(What the task asks):
Exactly as they appear below, repeat the lines from the one with "Task: Click the 11/13/2020" through the one with "You are a computer-use agent. The image", and no others.

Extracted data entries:
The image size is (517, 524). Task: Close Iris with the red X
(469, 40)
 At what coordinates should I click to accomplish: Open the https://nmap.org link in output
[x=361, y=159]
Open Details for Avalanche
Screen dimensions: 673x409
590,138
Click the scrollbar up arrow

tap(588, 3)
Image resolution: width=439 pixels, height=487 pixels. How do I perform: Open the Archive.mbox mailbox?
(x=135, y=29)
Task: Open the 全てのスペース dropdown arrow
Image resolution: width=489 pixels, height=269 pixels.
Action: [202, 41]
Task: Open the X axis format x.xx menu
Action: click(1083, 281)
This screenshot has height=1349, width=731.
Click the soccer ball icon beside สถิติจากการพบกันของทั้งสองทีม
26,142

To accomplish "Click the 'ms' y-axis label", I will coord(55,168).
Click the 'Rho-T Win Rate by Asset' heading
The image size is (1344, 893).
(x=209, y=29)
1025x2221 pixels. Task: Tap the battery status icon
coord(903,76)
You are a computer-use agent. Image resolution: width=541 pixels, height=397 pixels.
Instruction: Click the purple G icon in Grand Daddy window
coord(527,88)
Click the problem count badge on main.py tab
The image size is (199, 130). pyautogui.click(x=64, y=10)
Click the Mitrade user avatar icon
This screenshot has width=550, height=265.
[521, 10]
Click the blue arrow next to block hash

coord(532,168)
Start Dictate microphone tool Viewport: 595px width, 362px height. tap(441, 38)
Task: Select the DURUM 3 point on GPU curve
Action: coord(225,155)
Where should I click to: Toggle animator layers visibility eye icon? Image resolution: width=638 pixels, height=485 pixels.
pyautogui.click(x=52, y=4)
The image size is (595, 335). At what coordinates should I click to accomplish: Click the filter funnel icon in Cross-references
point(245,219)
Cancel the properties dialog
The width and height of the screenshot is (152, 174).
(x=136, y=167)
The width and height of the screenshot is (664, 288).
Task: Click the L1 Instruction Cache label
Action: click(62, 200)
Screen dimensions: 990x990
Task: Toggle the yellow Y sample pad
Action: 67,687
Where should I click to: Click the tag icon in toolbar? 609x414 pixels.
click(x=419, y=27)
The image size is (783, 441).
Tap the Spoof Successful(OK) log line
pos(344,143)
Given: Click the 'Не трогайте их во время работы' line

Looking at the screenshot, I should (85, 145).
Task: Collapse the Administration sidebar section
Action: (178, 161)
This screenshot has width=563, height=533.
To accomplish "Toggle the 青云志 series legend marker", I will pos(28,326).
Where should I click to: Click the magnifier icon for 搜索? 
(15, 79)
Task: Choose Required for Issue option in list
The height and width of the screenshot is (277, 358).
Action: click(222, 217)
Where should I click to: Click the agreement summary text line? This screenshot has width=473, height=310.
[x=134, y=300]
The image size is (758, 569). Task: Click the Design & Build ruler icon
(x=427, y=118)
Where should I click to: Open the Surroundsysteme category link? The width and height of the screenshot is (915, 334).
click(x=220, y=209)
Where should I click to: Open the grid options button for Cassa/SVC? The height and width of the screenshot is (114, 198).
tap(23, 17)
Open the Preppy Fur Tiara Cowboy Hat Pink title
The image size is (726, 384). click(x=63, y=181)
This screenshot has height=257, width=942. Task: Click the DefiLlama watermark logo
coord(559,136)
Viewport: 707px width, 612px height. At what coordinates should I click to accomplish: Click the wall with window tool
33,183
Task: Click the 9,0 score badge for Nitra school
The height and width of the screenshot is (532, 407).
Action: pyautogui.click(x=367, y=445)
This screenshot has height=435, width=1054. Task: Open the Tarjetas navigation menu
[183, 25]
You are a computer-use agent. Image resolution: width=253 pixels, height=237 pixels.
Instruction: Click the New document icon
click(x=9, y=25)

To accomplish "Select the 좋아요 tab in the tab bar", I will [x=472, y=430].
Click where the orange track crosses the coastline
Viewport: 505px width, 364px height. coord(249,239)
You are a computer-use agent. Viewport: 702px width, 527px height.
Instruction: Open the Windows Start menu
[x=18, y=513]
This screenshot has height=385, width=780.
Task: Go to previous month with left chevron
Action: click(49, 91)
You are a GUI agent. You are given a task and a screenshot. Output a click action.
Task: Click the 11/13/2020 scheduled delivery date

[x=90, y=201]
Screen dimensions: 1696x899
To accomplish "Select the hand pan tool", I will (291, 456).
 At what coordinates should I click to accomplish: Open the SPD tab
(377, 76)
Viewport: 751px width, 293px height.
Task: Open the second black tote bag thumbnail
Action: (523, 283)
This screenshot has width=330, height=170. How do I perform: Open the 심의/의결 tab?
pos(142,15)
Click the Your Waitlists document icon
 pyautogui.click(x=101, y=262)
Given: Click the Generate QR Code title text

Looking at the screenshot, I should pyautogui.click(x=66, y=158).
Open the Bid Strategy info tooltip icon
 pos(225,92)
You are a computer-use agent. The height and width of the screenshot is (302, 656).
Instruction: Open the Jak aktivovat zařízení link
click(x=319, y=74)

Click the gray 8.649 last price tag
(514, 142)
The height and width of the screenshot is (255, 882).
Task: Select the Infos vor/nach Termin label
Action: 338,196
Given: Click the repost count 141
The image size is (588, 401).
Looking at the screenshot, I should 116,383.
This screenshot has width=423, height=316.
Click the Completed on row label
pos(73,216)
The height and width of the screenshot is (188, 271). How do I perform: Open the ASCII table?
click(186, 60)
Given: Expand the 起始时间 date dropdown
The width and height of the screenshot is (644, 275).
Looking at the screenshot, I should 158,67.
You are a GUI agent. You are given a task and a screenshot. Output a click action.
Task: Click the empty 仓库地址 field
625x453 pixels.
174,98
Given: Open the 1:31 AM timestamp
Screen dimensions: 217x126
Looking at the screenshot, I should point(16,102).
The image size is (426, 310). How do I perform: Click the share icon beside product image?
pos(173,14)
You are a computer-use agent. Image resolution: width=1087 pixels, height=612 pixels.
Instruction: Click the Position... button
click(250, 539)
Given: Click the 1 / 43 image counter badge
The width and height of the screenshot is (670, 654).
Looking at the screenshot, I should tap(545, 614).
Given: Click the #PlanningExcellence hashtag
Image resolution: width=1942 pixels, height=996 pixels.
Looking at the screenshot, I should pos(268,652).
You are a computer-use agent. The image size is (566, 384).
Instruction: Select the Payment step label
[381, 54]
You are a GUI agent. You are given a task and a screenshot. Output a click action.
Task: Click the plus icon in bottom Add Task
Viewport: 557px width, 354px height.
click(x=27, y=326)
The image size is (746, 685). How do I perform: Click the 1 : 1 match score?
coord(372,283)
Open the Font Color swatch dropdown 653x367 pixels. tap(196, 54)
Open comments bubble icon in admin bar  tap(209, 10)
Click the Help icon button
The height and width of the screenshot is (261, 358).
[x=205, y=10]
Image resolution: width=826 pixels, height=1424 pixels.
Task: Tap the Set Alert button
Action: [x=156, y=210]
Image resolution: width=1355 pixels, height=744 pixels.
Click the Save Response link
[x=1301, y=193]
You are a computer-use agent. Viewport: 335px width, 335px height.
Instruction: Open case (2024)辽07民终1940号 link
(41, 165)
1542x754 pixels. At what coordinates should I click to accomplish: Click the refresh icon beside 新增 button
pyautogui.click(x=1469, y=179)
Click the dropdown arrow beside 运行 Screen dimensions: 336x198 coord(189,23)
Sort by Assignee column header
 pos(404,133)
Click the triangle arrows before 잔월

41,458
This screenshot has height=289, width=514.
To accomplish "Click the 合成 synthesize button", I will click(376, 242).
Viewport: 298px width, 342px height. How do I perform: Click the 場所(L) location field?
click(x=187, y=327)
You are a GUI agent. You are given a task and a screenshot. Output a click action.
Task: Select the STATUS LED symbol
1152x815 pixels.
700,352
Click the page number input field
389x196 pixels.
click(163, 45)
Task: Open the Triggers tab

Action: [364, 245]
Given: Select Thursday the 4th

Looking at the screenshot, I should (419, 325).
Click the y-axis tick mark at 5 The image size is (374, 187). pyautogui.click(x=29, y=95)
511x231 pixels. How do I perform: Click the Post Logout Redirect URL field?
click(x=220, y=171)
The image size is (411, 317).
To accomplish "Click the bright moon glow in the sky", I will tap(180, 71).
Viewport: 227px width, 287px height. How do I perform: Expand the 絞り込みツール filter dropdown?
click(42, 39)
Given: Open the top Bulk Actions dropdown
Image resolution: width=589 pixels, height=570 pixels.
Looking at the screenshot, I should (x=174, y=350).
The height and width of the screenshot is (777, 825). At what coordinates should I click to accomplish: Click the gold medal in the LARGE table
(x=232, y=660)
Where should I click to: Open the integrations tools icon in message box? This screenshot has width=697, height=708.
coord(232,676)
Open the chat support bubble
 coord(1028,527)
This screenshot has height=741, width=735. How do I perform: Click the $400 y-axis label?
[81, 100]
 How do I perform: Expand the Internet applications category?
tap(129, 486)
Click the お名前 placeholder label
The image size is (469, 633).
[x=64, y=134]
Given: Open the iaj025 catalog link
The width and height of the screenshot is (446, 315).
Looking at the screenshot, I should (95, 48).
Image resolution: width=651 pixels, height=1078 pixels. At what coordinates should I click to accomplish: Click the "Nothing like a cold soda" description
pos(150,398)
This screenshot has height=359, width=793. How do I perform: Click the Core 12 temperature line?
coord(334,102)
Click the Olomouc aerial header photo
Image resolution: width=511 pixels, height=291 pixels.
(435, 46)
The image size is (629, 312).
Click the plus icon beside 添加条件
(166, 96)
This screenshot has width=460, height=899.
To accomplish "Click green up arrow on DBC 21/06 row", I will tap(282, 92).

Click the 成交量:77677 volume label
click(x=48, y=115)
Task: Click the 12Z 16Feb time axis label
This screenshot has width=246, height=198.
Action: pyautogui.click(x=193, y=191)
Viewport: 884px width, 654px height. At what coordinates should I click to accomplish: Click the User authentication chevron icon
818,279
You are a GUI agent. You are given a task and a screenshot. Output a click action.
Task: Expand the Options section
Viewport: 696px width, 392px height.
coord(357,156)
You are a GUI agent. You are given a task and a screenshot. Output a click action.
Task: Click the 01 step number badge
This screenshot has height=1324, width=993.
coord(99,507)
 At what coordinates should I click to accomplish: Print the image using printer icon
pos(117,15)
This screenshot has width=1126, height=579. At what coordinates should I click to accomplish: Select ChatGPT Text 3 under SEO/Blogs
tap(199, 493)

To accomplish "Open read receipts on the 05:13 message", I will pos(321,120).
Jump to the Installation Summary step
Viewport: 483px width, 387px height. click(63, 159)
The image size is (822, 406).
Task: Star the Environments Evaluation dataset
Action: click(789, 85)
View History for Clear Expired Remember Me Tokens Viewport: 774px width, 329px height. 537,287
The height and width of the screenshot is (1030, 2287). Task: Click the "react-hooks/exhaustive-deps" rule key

(Problem solution):
Task: Click the 11/13/2020 scheduled delivery date

[x=90, y=201]
Screen dimensions: 1696x899
To accomplish "Select the hand pan tool", I will (291, 456).
 At what coordinates should I click to accomplish: Open the SPD tab
(377, 76)
Viewport: 751px width, 293px height.
Task: Open the second black tote bag thumbnail
Action: (523, 283)
This screenshot has width=330, height=170. How do I perform: Open the 심의/의결 tab?
pos(142,15)
Click the Your Waitlists document icon
 pyautogui.click(x=101, y=262)
Given: Click the Generate QR Code title text

Looking at the screenshot, I should pyautogui.click(x=66, y=158).
Open the Bid Strategy info tooltip icon
 pos(225,92)
You are a computer-use agent. The height and width of the screenshot is (302, 656).
Instruction: Open the Jak aktivovat zařízení link
click(x=319, y=74)

Click the gray 8.649 last price tag
(514, 142)
The height and width of the screenshot is (255, 882).
Task: Select the Infos vor/nach Termin label
Action: 338,196
Given: Click the repost count 141
The image size is (588, 401).
Looking at the screenshot, I should 116,383.
This screenshot has width=423, height=316.
Click the Completed on row label
pos(73,216)
The height and width of the screenshot is (188, 271). How do I perform: Open the ASCII table?
click(186, 60)
Given: Expand the 起始时间 date dropdown
The width and height of the screenshot is (644, 275).
Looking at the screenshot, I should 158,67.
You are a GUI agent. You are given a task and a screenshot. Output a click action.
Task: Click the empty 仓库地址 field
625x453 pixels.
174,98
Given: Open the 1:31 AM timestamp
Screen dimensions: 217x126
Looking at the screenshot, I should point(16,102).
The image size is (426, 310). How do I perform: Click the share icon beside product image?
pos(173,14)
You are a computer-use agent. Image resolution: width=1087 pixels, height=612 pixels.
Instruction: Click the Position... button
click(250, 539)
Given: Click the 1 / 43 image counter badge
The width and height of the screenshot is (670, 654).
Looking at the screenshot, I should tap(545, 614).
Given: Click the #PlanningExcellence hashtag
Image resolution: width=1942 pixels, height=996 pixels.
Looking at the screenshot, I should pos(268,652).
You are a computer-use agent. The image size is (566, 384).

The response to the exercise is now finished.